*Description of the task*
Reproduce the material that opens with its first line and closes with the line containing "tap(542, 180)", both ends included. Keep the requests unchanged, multiply every coordinate in the answers by 2.55, round each result to a whole number with halves rounded up, and return only those lines.

*Data for this exercise*
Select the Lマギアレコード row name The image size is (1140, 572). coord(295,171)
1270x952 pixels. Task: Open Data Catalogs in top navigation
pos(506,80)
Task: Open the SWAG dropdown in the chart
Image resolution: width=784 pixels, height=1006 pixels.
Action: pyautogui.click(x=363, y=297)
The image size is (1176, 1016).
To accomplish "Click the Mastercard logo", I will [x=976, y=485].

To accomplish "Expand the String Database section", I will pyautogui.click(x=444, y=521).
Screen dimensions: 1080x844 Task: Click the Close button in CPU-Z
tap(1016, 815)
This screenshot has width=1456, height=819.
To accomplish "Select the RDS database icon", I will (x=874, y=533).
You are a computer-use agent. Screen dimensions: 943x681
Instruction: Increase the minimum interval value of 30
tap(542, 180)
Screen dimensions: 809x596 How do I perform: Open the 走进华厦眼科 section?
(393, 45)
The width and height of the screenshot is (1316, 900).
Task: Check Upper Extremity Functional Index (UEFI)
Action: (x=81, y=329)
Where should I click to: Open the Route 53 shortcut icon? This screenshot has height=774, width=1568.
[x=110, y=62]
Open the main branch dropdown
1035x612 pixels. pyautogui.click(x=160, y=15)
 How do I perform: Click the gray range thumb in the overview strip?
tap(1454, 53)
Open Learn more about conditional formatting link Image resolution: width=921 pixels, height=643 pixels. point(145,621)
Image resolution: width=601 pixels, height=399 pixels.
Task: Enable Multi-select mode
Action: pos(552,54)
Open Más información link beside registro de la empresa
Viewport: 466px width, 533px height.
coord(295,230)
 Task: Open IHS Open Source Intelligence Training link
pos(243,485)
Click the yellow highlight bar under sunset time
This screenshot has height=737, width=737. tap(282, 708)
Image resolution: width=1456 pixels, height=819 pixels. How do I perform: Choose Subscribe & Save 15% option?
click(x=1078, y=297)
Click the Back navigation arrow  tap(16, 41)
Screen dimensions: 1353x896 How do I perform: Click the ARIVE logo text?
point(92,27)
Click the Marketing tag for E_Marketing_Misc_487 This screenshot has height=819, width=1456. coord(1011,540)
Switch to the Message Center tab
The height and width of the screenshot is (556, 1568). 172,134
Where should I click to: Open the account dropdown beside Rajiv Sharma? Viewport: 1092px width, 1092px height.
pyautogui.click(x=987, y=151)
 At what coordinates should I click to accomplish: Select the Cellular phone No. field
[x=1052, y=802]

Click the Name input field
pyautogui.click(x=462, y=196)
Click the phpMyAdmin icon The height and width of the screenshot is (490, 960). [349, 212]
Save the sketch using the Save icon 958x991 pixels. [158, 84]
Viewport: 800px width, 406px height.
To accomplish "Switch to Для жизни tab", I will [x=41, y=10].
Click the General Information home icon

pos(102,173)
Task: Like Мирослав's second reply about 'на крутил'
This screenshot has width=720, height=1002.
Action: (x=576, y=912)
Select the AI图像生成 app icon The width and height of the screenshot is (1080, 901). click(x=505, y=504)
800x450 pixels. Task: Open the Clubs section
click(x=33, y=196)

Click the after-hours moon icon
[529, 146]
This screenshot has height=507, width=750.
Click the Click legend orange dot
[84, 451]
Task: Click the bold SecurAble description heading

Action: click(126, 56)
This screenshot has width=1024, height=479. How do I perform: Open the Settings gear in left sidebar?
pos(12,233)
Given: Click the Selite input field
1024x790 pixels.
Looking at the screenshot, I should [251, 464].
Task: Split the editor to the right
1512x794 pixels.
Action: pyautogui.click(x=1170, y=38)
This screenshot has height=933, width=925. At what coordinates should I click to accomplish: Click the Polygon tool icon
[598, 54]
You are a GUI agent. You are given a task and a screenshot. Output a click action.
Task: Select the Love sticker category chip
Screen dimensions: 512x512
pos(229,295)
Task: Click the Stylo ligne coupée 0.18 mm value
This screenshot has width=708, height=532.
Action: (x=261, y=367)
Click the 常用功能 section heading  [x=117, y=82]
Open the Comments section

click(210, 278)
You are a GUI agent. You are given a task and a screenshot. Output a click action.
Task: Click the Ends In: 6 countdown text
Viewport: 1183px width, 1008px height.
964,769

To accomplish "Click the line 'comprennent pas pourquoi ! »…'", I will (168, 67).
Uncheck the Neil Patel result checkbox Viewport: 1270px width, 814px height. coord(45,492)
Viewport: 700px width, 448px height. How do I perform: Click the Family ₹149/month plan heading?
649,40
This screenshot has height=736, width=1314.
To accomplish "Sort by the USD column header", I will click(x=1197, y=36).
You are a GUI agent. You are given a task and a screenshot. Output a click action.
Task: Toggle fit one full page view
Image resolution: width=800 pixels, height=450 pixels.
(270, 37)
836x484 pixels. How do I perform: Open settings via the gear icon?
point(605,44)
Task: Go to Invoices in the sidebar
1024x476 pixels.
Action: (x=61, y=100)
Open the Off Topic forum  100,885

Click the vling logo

*Final answer*
Select the Lマギアレコード row name The image size is (1140, 572). coord(752,436)
1270x952 pixels. Task: Open Data Catalogs in top navigation
pos(1290,204)
Task: Open the SWAG dropdown in the chart
Image resolution: width=784 pixels, height=1006 pixels.
Action: pyautogui.click(x=926, y=757)
The image size is (1176, 1016).
To accomplish "Click the Mastercard logo", I will [x=2489, y=1237].

To accomplish "Expand the String Database section", I will pyautogui.click(x=1132, y=1329).
Screen dimensions: 1080x844 Task: Click the Close button in CPU-Z
tap(2591, 2078)
This screenshot has width=1456, height=819.
To accomplish "Select the RDS database icon", I will (x=2229, y=1359).
You are a computer-use agent. Screen dimensions: 943x681
Instruction: Increase the minimum interval value of 30
tap(1382, 459)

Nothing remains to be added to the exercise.